What is Supervised Linear Discriminant Analysis(LDA) ~ PCA

What is PCA first of all?

Principal Component Analysis or PCA is a statistical procedure that allows us to summarize/extract the only important data that explains the whole dataset.

Principal component analysis today is one of the most popular multivariate statistical techniques. PCA is the mother method for multivariate data analysis MVDA

It has been widely used in the areas of pattern recognition and signal processing and in statistical analysis to reduce the dimension, in simple words, to understand and extract only the important factors that explain the whole data. This helps in avoiding unnecessary data being processed.

Now since we got a basic idea of what is pca. Let’s understand what is Linear Discriminant Analysis (LDA) type is for dimensionality reduction.

Both PCA and LDA are linear transformation techniques used for dimensionality reduction.
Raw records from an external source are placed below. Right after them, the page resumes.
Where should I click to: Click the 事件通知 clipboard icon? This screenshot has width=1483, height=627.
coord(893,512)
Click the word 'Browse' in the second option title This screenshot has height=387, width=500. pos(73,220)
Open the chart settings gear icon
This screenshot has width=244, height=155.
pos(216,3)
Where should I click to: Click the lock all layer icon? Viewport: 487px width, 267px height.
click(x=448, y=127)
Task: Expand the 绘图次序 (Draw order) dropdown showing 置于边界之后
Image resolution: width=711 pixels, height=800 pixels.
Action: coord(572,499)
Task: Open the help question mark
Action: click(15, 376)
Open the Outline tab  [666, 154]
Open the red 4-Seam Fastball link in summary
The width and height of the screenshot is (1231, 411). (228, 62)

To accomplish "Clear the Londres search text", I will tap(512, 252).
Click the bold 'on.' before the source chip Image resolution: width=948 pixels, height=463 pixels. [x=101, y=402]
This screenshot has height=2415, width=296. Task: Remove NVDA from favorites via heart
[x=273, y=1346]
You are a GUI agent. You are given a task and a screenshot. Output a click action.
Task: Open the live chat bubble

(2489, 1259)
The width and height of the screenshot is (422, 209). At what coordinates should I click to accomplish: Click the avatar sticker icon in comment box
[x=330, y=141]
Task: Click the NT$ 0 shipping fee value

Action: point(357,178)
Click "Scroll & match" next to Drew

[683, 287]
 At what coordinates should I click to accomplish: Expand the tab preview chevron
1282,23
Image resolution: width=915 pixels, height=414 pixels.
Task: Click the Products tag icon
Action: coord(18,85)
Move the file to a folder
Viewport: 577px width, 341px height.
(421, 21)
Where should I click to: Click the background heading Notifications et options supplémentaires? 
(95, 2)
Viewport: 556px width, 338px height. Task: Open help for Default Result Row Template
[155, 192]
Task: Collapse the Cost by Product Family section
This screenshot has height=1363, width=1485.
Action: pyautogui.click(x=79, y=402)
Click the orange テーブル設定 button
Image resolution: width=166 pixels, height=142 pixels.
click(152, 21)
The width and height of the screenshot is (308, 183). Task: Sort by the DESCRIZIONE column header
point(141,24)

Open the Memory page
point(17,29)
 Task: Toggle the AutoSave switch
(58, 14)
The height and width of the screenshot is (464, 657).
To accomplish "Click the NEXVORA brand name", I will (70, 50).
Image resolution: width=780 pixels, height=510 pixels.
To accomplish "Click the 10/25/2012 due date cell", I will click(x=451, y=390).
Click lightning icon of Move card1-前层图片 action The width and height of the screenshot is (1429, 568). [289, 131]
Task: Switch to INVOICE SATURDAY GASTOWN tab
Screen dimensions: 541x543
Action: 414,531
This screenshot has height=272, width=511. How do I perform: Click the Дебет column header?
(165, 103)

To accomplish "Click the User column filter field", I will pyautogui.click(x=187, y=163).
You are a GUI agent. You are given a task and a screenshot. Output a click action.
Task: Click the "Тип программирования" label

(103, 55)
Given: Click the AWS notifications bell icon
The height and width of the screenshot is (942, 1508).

However, PCA is unsupervised and LDA is a supervised one with the fact that the dependent variable (DV) is considered makes LDA a supervised model.

Let’s understand this with the help of an example. For this example we will use one of the famous available datasets ‘wine_quality’ where we have the key components factors of wine and its customer.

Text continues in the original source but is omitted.